The most troublesome fungoid pest of the rose is undoubtedly the mildew (Sphaerotheca pannosa). The young shoots, leaves and flower-buds frequently become covered with a delicate white mycelium, which by means of the suckers it sends into the underlying cells robs its host of considerable amounts of food, and causes the leaves to curl and fall early. The spores are produced in great abundance and carried by animals and the wind to other plants, and so the disease is rapidly spread. Later the mycelium increases and forms a thick velvety coating on the young shoots, and in this the winter state of the fungus is produced. Spraying with potassium sulphide (1 oz. to 2 to 3 gallons of water) is the best means of checking the spread of the disease. The rose rust (Phragmidium subcorticatum) appears on both cultivated and wild roses in the spring, bursting through the bark in the form of copious masses of orange powder consisting of the spores of the fungus. These spores infect the leaves, and produce on them in the summer small dots of an orange colour and, later, groups of spores that are able to live through the winter. The last, the teleutospores, are of a dark colour, and it is by these that the disease is started in the spring. It is therefore important that all the affected leaves should be destroyed in the autumn, and the bushes should be sprayed with Bordeaux mixture or ammoniacal copper carbonate in the spring to prevent the infection of the leaves by spores brought from a distance. Many other fungi attack the rose, but perhaps the only other one that merits mention here is Actinonema Rosae. This attacks the leaves, forming large dark blotches upon them and frequently causing them to fall prematurely.
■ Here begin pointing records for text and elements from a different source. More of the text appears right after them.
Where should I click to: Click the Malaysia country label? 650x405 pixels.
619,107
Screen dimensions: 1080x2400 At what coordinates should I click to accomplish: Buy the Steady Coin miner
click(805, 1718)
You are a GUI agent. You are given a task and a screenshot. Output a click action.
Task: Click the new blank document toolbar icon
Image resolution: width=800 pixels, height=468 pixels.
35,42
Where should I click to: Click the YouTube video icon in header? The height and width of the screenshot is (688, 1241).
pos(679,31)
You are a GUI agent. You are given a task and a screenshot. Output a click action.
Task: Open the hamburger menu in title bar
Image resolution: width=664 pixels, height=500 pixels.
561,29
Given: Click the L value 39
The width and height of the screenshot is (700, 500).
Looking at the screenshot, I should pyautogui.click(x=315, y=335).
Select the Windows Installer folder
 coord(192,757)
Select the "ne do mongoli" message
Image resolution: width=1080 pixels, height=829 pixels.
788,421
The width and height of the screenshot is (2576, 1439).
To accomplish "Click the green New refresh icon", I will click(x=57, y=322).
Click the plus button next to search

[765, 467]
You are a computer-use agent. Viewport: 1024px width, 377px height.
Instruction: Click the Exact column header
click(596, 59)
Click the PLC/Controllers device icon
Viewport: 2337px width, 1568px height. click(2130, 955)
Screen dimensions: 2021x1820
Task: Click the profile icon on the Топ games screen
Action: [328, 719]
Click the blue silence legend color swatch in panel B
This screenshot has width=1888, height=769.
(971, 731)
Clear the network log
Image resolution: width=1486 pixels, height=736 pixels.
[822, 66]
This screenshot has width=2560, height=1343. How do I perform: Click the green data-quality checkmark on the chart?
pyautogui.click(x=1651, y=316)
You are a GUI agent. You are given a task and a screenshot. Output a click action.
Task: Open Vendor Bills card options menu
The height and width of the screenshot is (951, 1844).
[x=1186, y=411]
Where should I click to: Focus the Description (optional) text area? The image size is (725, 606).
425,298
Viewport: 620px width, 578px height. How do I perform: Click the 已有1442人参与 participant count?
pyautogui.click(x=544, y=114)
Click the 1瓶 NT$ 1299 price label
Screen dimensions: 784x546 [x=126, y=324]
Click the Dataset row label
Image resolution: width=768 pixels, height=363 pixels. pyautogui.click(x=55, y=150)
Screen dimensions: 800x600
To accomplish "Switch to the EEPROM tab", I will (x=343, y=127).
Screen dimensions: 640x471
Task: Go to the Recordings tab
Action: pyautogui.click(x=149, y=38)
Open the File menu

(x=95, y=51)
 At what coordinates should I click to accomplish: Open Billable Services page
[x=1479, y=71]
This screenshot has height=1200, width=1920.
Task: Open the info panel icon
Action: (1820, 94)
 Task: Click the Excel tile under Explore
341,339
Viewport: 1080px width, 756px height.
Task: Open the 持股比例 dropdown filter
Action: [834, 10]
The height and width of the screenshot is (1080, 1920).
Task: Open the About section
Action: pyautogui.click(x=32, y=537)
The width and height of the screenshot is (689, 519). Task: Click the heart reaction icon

A very large number of insect pests are found upon the rose, but the best known and most formidable on account of their great powers of reproduction are the aphides. More than one species is found upon the rose, though Aphis Rosae is the commonest. Their attack should be checked by the use of a spray made by boiling 4 oz. quassia chips for an hour or so in a gallon of soft water, straining off the solution and dissolving therein 4 oz. of soft soap while it is still warm, afterwards adding 1 or 2 gallons of soft water according to the age of the rose leaves that are to be sprayed. Any delay in dealing with the pest gives the opportunity for its increase, even a day being sufficient materially to augment their numbers. The larvae of some of the Tortrix moths fold the leaves almost as soon as they are developed from the bud, and do considerable damage in this way and by devouring the leaves, while several “looper” caterpillars are also found feeding on the foliage. Many species of saw-fly larvae are also known to attack the rose, feeding either upon the leaves or devouring the young shoot. These larvae should be carefully searched for and destroyed whenever found. One of the leaf-cutting bees, Megachile, cuts pieces out of the leaves with which to line its nest, materially reducing their effective surface. The bees may be caught in a butterfly net or traced to their nests, which should be destroyed.
For further information see the late Dean Hole's Book about Roses (1894); Book of the Rose, by Rev. A. Foster Mellias (1905); Beautiful Roses for Garden and Greenhouse, by J. Weathers (1903); and Roses, their History, Development and Cultivation, by the Rev. J. H. Pemberton (1908).